Domestic work inequality emerges as factor in both economic disparity and marriage trends, reports study

Gaby Clark
scientific editor

Andrew Zinin
lead editor

Two decades of stalled progress on closing the U.S. gender pay gap may have less to do with the office and more to do with the kitchen sink.
A from Corinne Low, associate professor of business economics and public policy at the Wharton School, shows that in heterosexual couples, men don't take on more housework when women earn more—an imbalance that can reduce the time women have for paid work.
Today, men average roughly eight hours of housework a week, while women do about 20. Surprisingly, the amount men do changes little with their wives' earnings. In dual-earning couples, men do about the same housework when they earn 20% of the household income as they do when they earn 80%. Nor has there been a big shift in men's chore-doing over time: They do about the same amount of housework today as they did in the 1980s.
As women's earning power has grown over time, this leaves many "winning the bread and baking it too," which is also the title of Low's study. Low described how this squeeze, especially when children are young, can push women to reduce their hours or step away from demanding career paths, such as law, finance, or senior management. The paper finds that even when a woman's wage is more than twice her partner's, she still works fewer hours than he does.
Low called this "a smoking gun" for why progress on closing the gender wage gap has stalled. A recent data analysis from the U.S. Census Bureau showed the ratio of women's pay relative to men's has declined for the second year in a row.
"The imbalance in chores reverberates beyond the household because it affects how much time women have to work," added Low, also the author of Having It All, a new book exploring the trade-offs women face and how economics can help resolve them.
Why are women still doing more chores?
Her study rules out some practical limits as the cause of the imbalance in chores. The imbalance holds, for example, when both partners have a college education and an above-average income to pay for help. It also appears in couples without kids and in those whose children are above five, suggesting that factors like maternity leave or breastfeeding are not the main explanation.
Low said the data instead points to "gender norms"—meaning women still do more housework because of ingrained social expectations, even when it does not make practical or financial sense for the household.

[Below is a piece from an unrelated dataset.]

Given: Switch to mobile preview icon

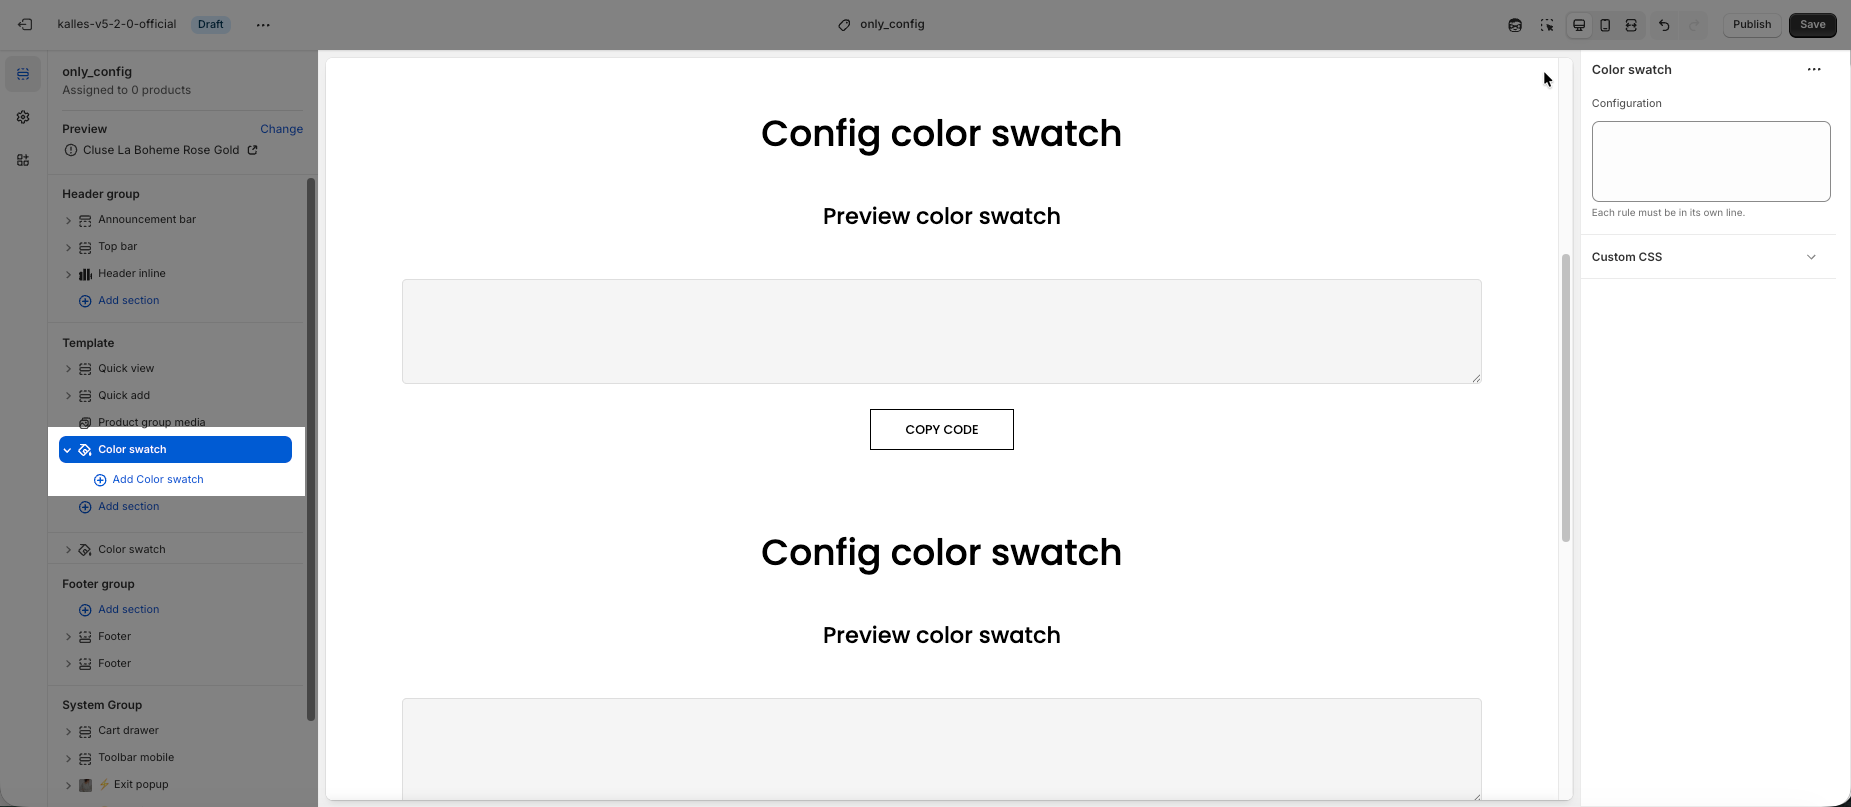Looking at the screenshot, I should point(1605,25).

Some researchers use the "comparative advantage" theory to explain this—the idea that if one partner has become more efficient at housework, often through experience, they may end up doing more of it.
Low's model suggests this may explain some of the housework gap, but not why women continue to do more even when their wage advantage is too high to justify it on efficiency grounds. Even when men have zero earnings, such as during unemployment, most of their extra time goes to leisure rather than chores.

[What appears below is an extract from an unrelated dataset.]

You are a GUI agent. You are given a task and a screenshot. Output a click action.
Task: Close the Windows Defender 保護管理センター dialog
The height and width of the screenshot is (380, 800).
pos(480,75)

Low said a standard economic model would assume that couples living together share tasks and assign them to the partner who can do them at the lowest "cost," reducing the total time and money spent on chores.
Instead, she found that the total value of time spent on housework—calculated using each partner's hourly wage—falls after divorce, indicating the split was inefficiently tilted toward women during marriage. Indeed, men's time doing housework goes up upon divorce and women's time goes down. Low said she found that surprising: "You're going from having two adults in the household to one, and women are more likely to be the custodial parents as well. So the fact that her time falls means that he wasn't really sharing that work—he was potentially creating more of it."

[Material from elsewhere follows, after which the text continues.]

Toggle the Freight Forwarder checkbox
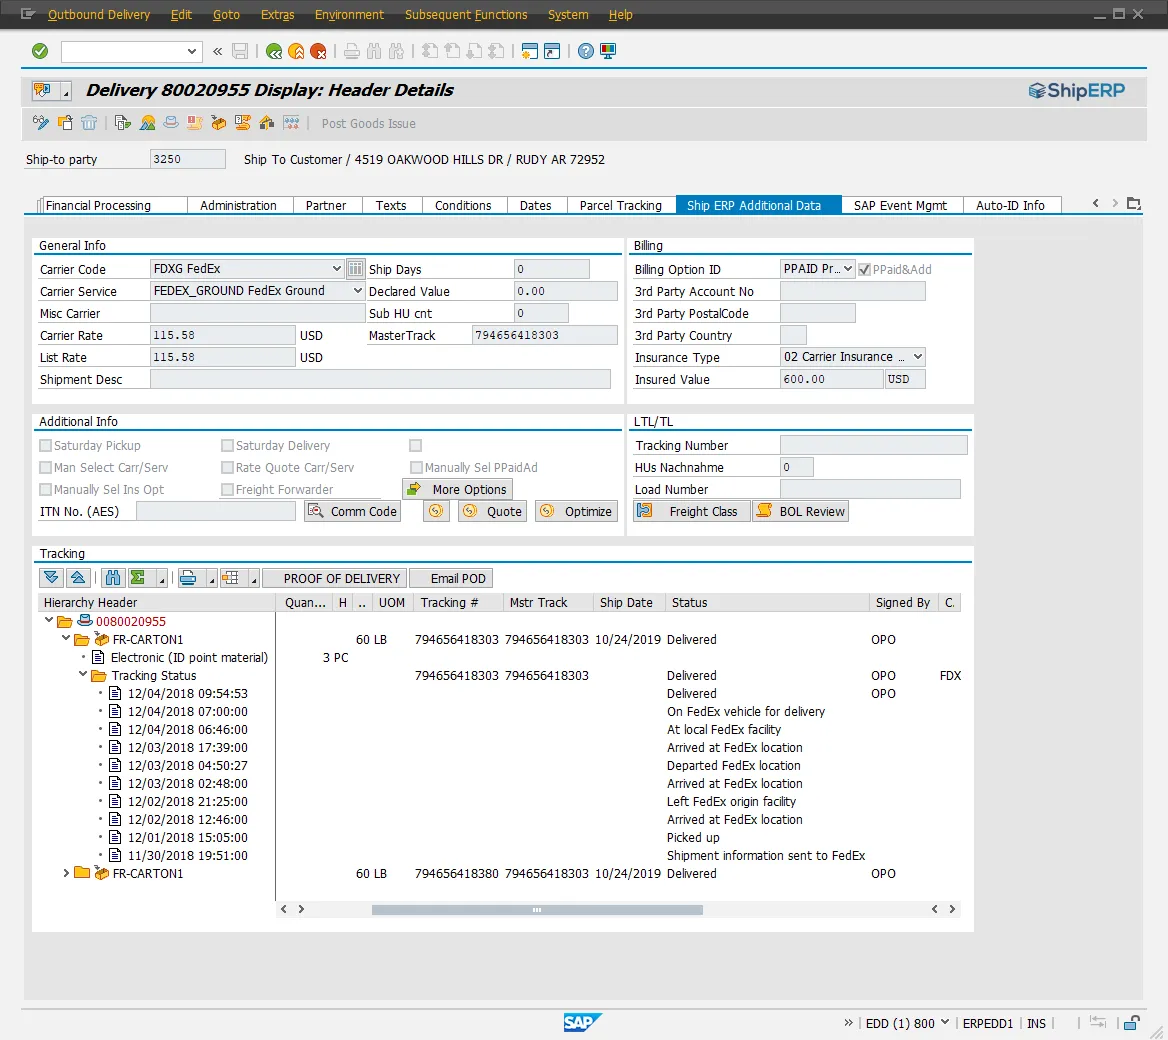The width and height of the screenshot is (1168, 1040). 228,490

Is the housework gap driving low marriage and fertility rates?
Several earlier studies had shown that marriage rates tended to be lower when women's earning power was higher than men's. Low and her co-authors wanted to show that this might be linked to men's reluctance to take on housework. "If a couple cannot 'reverse specialize'—if he won't do the home production when she's the higher earner—it actually limits the overall benefits, what we call economic surplus, to marriage," Low said.
To explore this further, the study looks at women who are U.S. immigrants from countries where men do little housework—OECD data show big gaps in places like Pakistan—and compares them to those from countries with a more equal sharing, such as the Nordic nations.
It then shows that female immigrants from the countries where housework is divided less equally are more likely to stay single or marry outside their ethnic group when they live in cities where they're likely to out-earn men. The effect of men being low-earning is much more muted for women from countries where housework is divided more equally.
"We control for the effect of stigma against women out-earning men, which we can measure, and we find that's not the driver," Low said. "It's the practical matter that she's earning more, but she's going to be expected to do the housework, too, and so the marriage is less efficient."
Low said fixes could include teaching boys domestic skills early so that sharing housework feels normal in adulthood, and challenging outdated ideas that chores are "women's work."
She also pointed to broader changes that could make it easier for men to take on more domestic work. Low suggested examples such as paid paternity leave, work hours being better structured to accommodate home responsibilities, and subsidized childcare—measures she sees as part of a bigger cultural shift.
"We need a second gender revolution," she said. "The first was women entering the workforce and taking on these roles; the second is men stepping up at home and sharing chores equally."
More information: Kyle Hancock et al, Winning the Bread and Baking it Too: Gendered Frictions in the Allocation of Home Production, (2025).